MOCIDADE INDEPENDENTE - Mesmo após o bom desfile da Mangueira e a empolgante apresentação da Ilha, o povo sabia que a verdadeira briga pelo título estava guardada para o final. Portanto, a passagem das três últimas escolas era aguardada com bastante ansiedade. Quando o abre-alas da Mocidade apontou na armação, a certeza de que uma candidata ao título estava surgindo foi imediata, tamanha a beleza do carro que trazia a destaque Marlene Paiva. "Descobrimento do Brasil", do carnavalesco Arlindo Rodrigues, foi o enredo apresentado. Com a categoria de sempre, Arlindo expôs com elegância todos os setores propostos na sinopse, começando seu desfile com a rosa dos ventos, ainda no abre-alas, e com uma bela ala de baianas, que introduziram o tema com rebuscadas caravelas sobre o torço. Portugal e os bravos navegadores da Escola de Sagres serviram de inspiração para as belíssimas fantasias que se sucederam. Elefantes indianos surgiram no terceiro setor, ladeando alas lindamente fantasiadas. Tudo na escola era de um rebuscamento inigualável, e, aliada a essa beleza, estava a cadência da bateria de Mestre André, que fazia um perfeito acompanhamento ao samba de Padre Miguel. O mar dos descobridores foi revivido na avenida através dos mitos que povoavam a imaginação européia na era das navegações, com destaque para o Séqüito de Netuno, muito bem representado por uma embarcação estilizada, puxada por grandes cavalos. O desfile chegou ao fim com figurinos e adereços alusivos à fauna e à flora da terra descoberta. Arrancando aplausos do público, a Mocidade deixou a Sapucaí dando pinta de que estaria firme na luta pelo título.
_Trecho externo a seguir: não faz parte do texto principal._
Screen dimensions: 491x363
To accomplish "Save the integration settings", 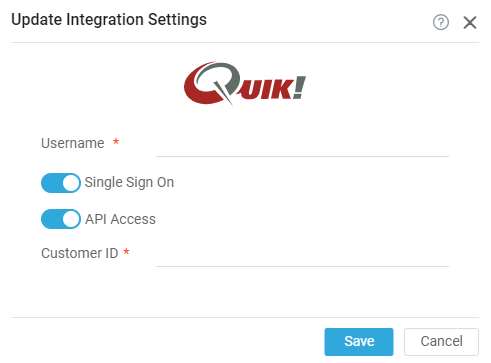I will click(x=359, y=342).
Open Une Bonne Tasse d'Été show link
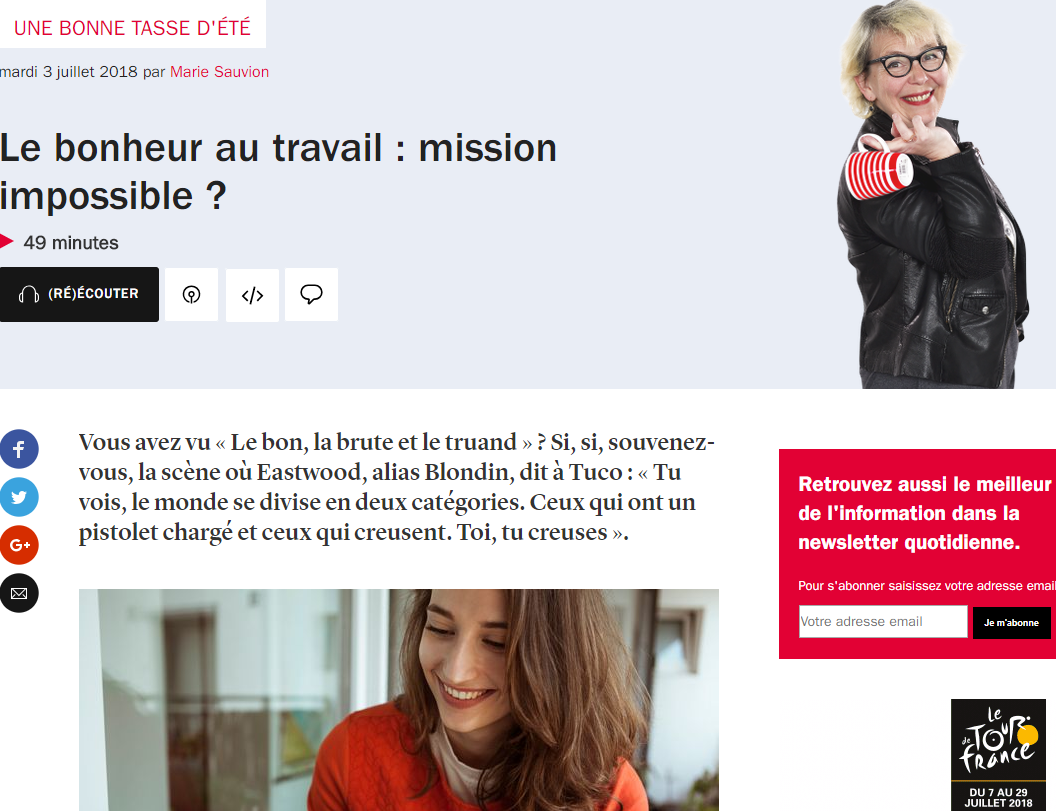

A nova águia da Portela abriu alas para a folia

PORTELA - Defendendo o enredo "Incrível, Fantástico, Extraordinário", uma criação do carnavalesco Viriato Ferreira, a Portela entrou na Sapucaí pouco antes das 4h30 da madrugada de segunda-feira, para mostrar o encanto dos quatro dias de carnaval. A comissão de frente, muito bem fantasiada, dessa vez não era composta pelos tradicionais membros da velha-guarda, motivo que causou grande polêmica na fase pré-carnavalesca. A grande águia também tinha concepção moderna. Estava linda e antecipava o grande show de beleza e emoção que a escola começava a mostrar. Alas com predominância do branco, realçadas com pequenos toques de azul, deram o tom inicial do desfile. O setor dos ranchos, um dos mais densos da escola, foi aberto com a passagem de Wanda Batista, fantasiada de borboleta. Um lindo carro, decorado com flores azuladas encerrou o capítulo e fez um bonito contraste com as sombrinhas multicoloridas do frevo, que surgiram na seqüência. Além do visual leve e do mais puro bom gosto proporcionado pelo talento do querido Viriato, a Portela se sobressaía das demais escolas por conta de seu samba-enredo, o melhor daquele carnaval. Com letra e melodia inspiradas, a obra de autoria de David Correa, J. Rodrigues e Tião Nascimento, transmitia emoção e fazia com que as alas desfilassem de forma harmoniosa, sem hesitações. Mais um ponto positivo em relação às concorrentes era sustentado pela brilhante apresentação do casal de mestre-sala e porta-bandeira. Desfilando vestidos de preto e branco, assim como todo o setor dos grandes bailes e dos corsos, Wilma e Benício se apresentaram, como de costume, com garbo e vigor. A Portela encerrou seu espetáculo com a passagem de adereços florais de rara beleza e das baianas tradicionais. Foi um desfile praticamente perfeito, que deixou muita gente com lágrimas nos olhos.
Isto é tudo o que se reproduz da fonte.